═════ PROVIDED TEXT
Weave dropped a new tool on Hacker News Monday that could fundamentally change how developers manage their AI toolchains. The Weave Router is a drop-in proxy for Anthropic, OpenAI, and Gemini that uses an on-box embedder to automatically select the optimal model for each request—instead of relying on manual configuration or vibes-based prompting.
How It Works
The router analyzes incoming requests using a cluster scorer derived from Avengers-Pro research and routes them to whichever enabled provider best matches the task. Weave claims it scored 76.09 on RouterArena's Acc-Cost Arena, landing at #1 on the leaderboard. The system supports Anthropic Messages, OpenAI Chat Completions, and Gemini native APIs with full streaming, tools, and vision capabilities.
Supported Tools
Getting started takes about 30 seconds using a simple installer command that detects Claude Code, Codex, or opencode automatically. For self-hosted setups, a single make full-setup spins up Postgres plus the router on port 8080 with a dashboard at localhost:8080/ui/. Cursor support exists but is marked early beta—performance may not be optimal. The proxy also handles DeepSeek, Kimi, GLM, Qwen, Llama, and Mistral through OpenRouter or any OpenAI-compatible endpoint. Provider keys stay local and encrypted at rest under a BYOK model. Observability comes via OTLP traces to the Weave dashboard, Honeycomb, Datadog, or Grafana.
══════════
═════ DATASET EXCERPTS
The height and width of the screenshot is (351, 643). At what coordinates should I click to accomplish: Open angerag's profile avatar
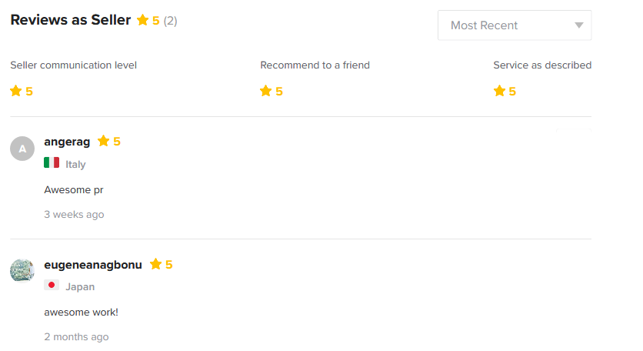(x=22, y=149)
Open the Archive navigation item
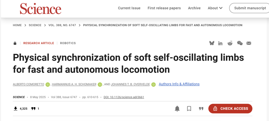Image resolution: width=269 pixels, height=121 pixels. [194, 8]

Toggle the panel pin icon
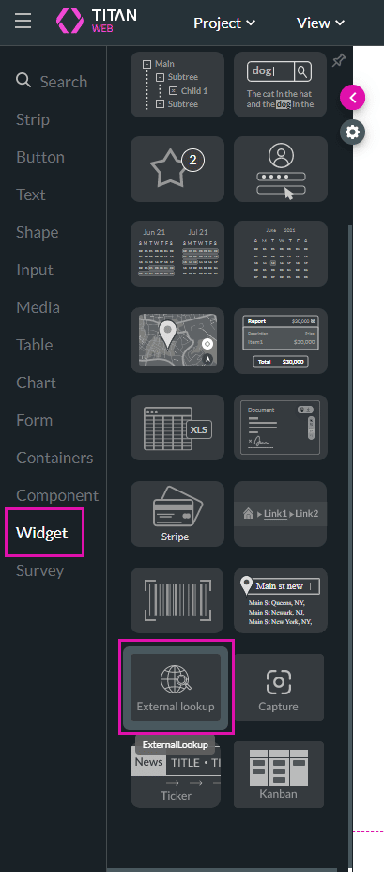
══════════
▸ **PROBLEM DETAILS**: Pick up the Weave Router article after its last sentence and keep writing it. The rows have no connection to the Weave Router article.

▸ **RESULT FOR THIS TASK**:
Technical Details
The router exposes standard endpoints matching each provider's format: POST /v1/messages for Anthropic, POST /v1/chat/completions for OpenAI, and POST /v1beta/models/:action for Gemini. A diagnostic endpoint at POST /v1/route lets you inspect routing decisions without proxying a call. The architecture uses two distinct key types—sk-or-... provider keys live in .env.local while rk_... router keys get sent as Bearer tokens from clients.
Roadmap
Planned features include token-aware rate limiting via Redis sliding windows, tenant hierarchies with sub-installations, and speculative dispatch plus hedging strategies for reducing tail latency. The team is actively working on the Cursor integration to improve its performance characteristics before full release.
Key Takeaways
- Weave Router sits between your AI tools and providers, routing each request intelligently based on task requirements rather than hardcoded model selections
- Installation requires just one command pointing Claude Code, Codex, or opencode at localhost:8080—no manual configuration files needed
- OpenRouter support opens the door to dozens of OSS models while maintaining a single API endpoint for your entire stack
- The system ranked #1 on RouterArena's Acc-Cost metric, suggesting real-world cost/quality tradeoffs are being handled effectively
The Bottom Line
This is exactly the kind of infrastructure that makes AI toolchains actually maintainable at scale. Rather than duct-taping together provider-specific configurations or paying for premium models when cheaper ones would suffice, a smart proxy handles all that cognitive overhead automatically. If you're running Claude Code, Codex, or opencode in production—or planning to—Weave Router is worth the 30-second experiment.